2024
The Journal of Physiology

An α7 nicotinic and GABAB receptor-mediated pathway controls acetylcholine release in the tripartite neuromuscular junction

Authors:

Konstantin Petrov, Oksana Lenina, Jacqueline Leroy, Véronique Bernard, Thibaut Germain, Charles Truong, Leniz Nurullin, Guzel Sibgatullina, Kinji Ohno, Dmitry Samigullin, Eric Krejci

Keywords:

acetylcholine; acetylcholinesterase; aminobutyric acid; neuromuscular junction; Acetylcholine; ACh; neuromuscular junction; NMJ; α7 nicotinic ACh receptor; nAChR; GABA; GABAB receptor; terminal Schwann cells; TSCs; AChE; muscle fatigue

Abstract:

Terminal Schwann cells (TSCs) are capable of regulating acetylcholine (ACh) release at the neuromuscular junction (NMJ). We have identified GABA as a gliotransmitter at mouse NMJs. When ACh activates α7 nicotinic ACh receptor (nAChRs) on TSCs, GABA is released and activates GABA_B receptors on the nerve terminal that subsequently reduce ACh release.
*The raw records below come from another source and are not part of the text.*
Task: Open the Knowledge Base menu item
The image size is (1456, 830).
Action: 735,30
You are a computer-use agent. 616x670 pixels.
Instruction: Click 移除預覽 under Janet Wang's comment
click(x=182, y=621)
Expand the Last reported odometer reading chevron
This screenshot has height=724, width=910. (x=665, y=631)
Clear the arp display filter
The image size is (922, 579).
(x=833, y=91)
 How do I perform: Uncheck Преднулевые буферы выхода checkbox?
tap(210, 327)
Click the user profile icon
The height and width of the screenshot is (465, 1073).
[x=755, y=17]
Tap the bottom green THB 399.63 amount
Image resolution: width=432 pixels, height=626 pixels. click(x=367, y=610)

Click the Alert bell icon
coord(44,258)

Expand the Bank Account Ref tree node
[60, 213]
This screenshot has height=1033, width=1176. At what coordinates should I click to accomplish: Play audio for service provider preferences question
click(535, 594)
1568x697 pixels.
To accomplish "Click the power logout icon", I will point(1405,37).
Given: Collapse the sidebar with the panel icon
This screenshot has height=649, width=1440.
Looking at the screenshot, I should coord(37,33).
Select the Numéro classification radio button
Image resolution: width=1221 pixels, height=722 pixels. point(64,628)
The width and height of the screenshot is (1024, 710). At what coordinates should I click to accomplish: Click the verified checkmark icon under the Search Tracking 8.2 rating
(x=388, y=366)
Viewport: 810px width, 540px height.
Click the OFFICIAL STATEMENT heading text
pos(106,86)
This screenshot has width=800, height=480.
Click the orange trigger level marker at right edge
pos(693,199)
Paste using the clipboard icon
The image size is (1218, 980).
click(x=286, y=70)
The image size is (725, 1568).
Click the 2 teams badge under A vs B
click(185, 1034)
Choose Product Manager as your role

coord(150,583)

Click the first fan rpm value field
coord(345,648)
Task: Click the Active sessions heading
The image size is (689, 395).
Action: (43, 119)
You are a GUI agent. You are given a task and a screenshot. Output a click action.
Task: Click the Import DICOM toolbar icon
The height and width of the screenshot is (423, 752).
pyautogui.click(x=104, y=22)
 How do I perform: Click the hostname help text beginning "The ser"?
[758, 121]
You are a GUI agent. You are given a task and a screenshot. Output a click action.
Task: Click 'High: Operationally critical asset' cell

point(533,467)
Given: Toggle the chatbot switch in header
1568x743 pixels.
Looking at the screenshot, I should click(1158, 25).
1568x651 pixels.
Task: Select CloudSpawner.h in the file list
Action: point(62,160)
Indeed, specific deletion of the α7 nAChR in TSCs or inhibition of the metabotropic GABA_B receptor prevents the reduction in the quantal content of the end-plate potential induced by cholinesterase inhibitors. The α7/GABA_B receptor-mediated pathway is activated when ACh that escapes from collagen Q (ColQ) anchored AChE in the synaptic cleft and from PRiMA-anchored butyrylcholinesterase on the TSC activates α7 nAChRs on the TSC. Consequently, prolonged tetanic stimulation of isolated muscle activates the α7/GABA_B receptor pathway, which reduces post-tetanic ACh release. When AChE levels are low in neonatal mice, the α7/GABA_B receptor-mediated pathway decreases ACh release and reduces ex vivo muscle fatigue. For ColQ-deficient mice where AChE is not clustered, the decrease in AСh release following activation of this pathway contributes to mouse fatigue in vivo.